▶ [WORK TO COMPLETE] Rewrite the data below as a numbered list with one line per item, omitting the blank lines.
———
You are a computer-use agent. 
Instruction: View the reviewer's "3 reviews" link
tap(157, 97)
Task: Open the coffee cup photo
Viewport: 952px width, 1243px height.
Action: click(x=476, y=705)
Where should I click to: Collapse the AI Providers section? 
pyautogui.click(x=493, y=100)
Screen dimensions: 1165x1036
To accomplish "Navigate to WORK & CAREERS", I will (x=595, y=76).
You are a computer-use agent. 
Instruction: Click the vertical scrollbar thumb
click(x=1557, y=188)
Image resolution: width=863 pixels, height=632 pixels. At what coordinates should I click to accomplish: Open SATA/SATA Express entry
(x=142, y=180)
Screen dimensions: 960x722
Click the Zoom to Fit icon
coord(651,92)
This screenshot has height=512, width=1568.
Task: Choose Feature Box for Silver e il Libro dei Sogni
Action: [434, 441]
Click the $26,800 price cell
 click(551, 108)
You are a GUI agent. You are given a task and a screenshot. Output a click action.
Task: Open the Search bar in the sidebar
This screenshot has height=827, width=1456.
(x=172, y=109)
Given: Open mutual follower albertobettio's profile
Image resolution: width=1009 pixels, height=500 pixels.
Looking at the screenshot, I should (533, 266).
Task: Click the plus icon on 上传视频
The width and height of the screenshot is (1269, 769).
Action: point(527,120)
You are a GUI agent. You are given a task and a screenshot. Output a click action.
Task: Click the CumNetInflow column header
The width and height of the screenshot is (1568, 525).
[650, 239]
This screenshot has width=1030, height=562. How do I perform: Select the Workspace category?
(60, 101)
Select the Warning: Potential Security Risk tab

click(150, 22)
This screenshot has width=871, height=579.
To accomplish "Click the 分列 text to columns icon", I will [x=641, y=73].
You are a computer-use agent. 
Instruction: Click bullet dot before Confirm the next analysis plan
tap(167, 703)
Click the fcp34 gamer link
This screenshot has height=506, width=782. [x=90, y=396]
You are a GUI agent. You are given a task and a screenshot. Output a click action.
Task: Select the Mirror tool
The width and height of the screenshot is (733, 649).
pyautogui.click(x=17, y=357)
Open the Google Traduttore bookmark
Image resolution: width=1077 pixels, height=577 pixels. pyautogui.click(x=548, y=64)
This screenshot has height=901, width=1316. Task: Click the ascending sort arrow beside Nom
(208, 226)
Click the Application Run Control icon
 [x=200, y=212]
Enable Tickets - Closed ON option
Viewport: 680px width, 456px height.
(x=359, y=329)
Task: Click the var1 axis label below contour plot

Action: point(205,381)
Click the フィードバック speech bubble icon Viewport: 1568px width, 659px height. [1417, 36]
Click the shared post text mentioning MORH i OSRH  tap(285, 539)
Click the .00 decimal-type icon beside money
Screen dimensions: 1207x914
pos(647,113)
———
▶ [WRITTEN ANSWER]
1. You are a computer-use agent. 
2. Instruction: View the reviewer's "3 reviews" link
3. tap(157, 97)
4. Task: Open the coffee cup photo
5. Viewport: 952px width, 1243px height.
6. Action: click(x=476, y=705)
7. Where should I click to: Collapse the AI Providers section? 
8. pyautogui.click(x=493, y=100)
9. Screen dimensions: 1165x1036
10. To accomplish "Navigate to WORK & CAREERS", I will (x=595, y=76).
11. You are a computer-use agent. 
12. Instruction: Click the vertical scrollbar thumb
13. click(x=1557, y=188)
14. Image resolution: width=863 pixels, height=632 pixels. At what coordinates should I click to accomplish: Open SATA/SATA Express entry
15. (x=142, y=180)
16. Screen dimensions: 960x722
17. Click the Zoom to Fit icon
18. coord(651,92)
19. This screenshot has height=512, width=1568.
20. Task: Choose Feature Box for Silver e il Libro dei Sogni
21. Action: [434, 441]
22. Click the $26,800 price cell
23.  click(551, 108)
24. You are a GUI agent. You are given a task and a screenshot. Output a click action.
25. Task: Open the Search bar in the sidebar
26. This screenshot has height=827, width=1456.
27. (x=172, y=109)
28. Given: Open mutual follower albertobettio's profile
29. Image resolution: width=1009 pixels, height=500 pixels.
30. Looking at the screenshot, I should (533, 266).
31. Task: Click the plus icon on 上传视频
32. The width and height of the screenshot is (1269, 769).
33. Action: point(527,120)
34. You are a GUI agent. You are given a task and a screenshot. Output a click action.
35. Task: Click the CumNetInflow column header
36. The width and height of the screenshot is (1568, 525).
37. [650, 239]
38. This screenshot has width=1030, height=562. How do I perform: Select the Workspace category?
39. (60, 101)
40. Select the Warning: Potential Security Risk tab
41. click(150, 22)
42. This screenshot has width=871, height=579.
43. To accomplish "Click the 分列 text to columns icon", I will [x=641, y=73].
44. You are a computer-use agent. 
45. Instruction: Click bullet dot before Confirm the next analysis plan
46. tap(167, 703)
47. Click the fcp34 gamer link
48. This screenshot has height=506, width=782. [x=90, y=396]
49. You are a GUI agent. You are given a task and a screenshot. Output a click action.
50. Task: Select the Mirror tool
51. The width and height of the screenshot is (733, 649).
52. pyautogui.click(x=17, y=357)
53. Open the Google Traduttore bookmark
54. Image resolution: width=1077 pixels, height=577 pixels. pyautogui.click(x=548, y=64)
55. This screenshot has height=901, width=1316. Task: Click the ascending sort arrow beside Nom
56. (208, 226)
57. Click the Application Run Control icon
58.  [x=200, y=212]
59. Enable Tickets - Closed ON option
60. Viewport: 680px width, 456px height.
61. (x=359, y=329)
62. Task: Click the var1 axis label below contour plot
63. Action: point(205,381)
64. Click the フィードバック speech bubble icon Viewport: 1568px width, 659px height. [1417, 36]
65. Click the shared post text mentioning MORH i OSRH  tap(285, 539)
66. Click the .00 decimal-type icon beside money
67. Screen dimensions: 1207x914
68. pos(647,113)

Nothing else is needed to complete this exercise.